Task statement: Retype the entries in full, exactly.

Supplied records:
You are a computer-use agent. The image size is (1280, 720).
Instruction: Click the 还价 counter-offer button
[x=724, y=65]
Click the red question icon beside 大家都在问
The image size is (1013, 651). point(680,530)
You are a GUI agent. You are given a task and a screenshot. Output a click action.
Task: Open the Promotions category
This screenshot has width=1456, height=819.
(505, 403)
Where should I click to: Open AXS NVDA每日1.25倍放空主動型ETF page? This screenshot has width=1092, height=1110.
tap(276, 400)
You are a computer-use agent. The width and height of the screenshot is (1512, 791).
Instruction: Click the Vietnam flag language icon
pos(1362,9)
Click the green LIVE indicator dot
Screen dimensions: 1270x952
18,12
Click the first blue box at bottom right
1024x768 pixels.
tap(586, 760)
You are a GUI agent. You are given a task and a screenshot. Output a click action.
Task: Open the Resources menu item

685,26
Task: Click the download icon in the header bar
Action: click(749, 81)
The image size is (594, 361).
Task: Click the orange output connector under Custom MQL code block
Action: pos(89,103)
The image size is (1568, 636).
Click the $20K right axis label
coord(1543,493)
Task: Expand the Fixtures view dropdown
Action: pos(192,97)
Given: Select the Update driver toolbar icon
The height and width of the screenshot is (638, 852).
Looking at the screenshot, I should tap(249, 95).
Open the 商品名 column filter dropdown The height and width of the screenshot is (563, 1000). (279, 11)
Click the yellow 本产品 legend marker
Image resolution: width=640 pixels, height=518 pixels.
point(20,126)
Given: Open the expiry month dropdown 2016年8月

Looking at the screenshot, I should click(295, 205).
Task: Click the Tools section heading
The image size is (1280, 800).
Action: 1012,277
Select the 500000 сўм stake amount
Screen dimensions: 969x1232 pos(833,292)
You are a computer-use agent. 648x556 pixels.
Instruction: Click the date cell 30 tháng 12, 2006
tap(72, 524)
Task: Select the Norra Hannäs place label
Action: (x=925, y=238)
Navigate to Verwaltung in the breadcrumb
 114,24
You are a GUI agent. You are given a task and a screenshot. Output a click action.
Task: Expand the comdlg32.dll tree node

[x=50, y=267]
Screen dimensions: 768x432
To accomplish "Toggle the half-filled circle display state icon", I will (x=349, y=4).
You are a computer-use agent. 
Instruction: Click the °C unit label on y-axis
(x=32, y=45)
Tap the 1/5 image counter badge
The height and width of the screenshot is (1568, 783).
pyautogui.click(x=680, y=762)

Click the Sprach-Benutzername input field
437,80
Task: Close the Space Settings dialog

Task solution:
You are a computer-use agent. The image size is (1280, 720).
Instruction: Click the 还价 counter-offer button
[x=724, y=65]
Click the red question icon beside 大家都在问
The image size is (1013, 651). point(680,530)
You are a GUI agent. You are given a task and a screenshot. Output a click action.
Task: Open the Promotions category
This screenshot has width=1456, height=819.
(505, 403)
Where should I click to: Open AXS NVDA每日1.25倍放空主動型ETF page? This screenshot has width=1092, height=1110.
tap(276, 400)
You are a computer-use agent. The width and height of the screenshot is (1512, 791).
Instruction: Click the Vietnam flag language icon
pos(1362,9)
Click the green LIVE indicator dot
Screen dimensions: 1270x952
18,12
Click the first blue box at bottom right
1024x768 pixels.
tap(586, 760)
You are a GUI agent. You are given a task and a screenshot. Output a click action.
Task: Open the Resources menu item

685,26
Task: Click the download icon in the header bar
Action: click(749, 81)
The image size is (594, 361).
Task: Click the orange output connector under Custom MQL code block
Action: pos(89,103)
The image size is (1568, 636).
Click the $20K right axis label
coord(1543,493)
Task: Expand the Fixtures view dropdown
Action: pos(192,97)
Given: Select the Update driver toolbar icon
The height and width of the screenshot is (638, 852).
Looking at the screenshot, I should tap(249, 95).
Open the 商品名 column filter dropdown The height and width of the screenshot is (563, 1000). (279, 11)
Click the yellow 本产品 legend marker
Image resolution: width=640 pixels, height=518 pixels.
point(20,126)
Given: Open the expiry month dropdown 2016年8月

Looking at the screenshot, I should click(295, 205).
Task: Click the Tools section heading
The image size is (1280, 800).
Action: 1012,277
Select the 500000 сўм stake amount
Screen dimensions: 969x1232 pos(833,292)
You are a computer-use agent. 648x556 pixels.
Instruction: Click the date cell 30 tháng 12, 2006
tap(72, 524)
Task: Select the Norra Hannäs place label
Action: (x=925, y=238)
Navigate to Verwaltung in the breadcrumb
 114,24
You are a GUI agent. You are given a task and a screenshot. Output a click action.
Task: Expand the comdlg32.dll tree node

[x=50, y=267]
Screen dimensions: 768x432
To accomplish "Toggle the half-filled circle display state icon", I will (x=349, y=4).
You are a computer-use agent. 
Instruction: Click the °C unit label on y-axis
(x=32, y=45)
Tap the 1/5 image counter badge
The height and width of the screenshot is (1568, 783).
pyautogui.click(x=680, y=762)

Click the Sprach-Benutzername input field
437,80
Task: Close the Space Settings dialog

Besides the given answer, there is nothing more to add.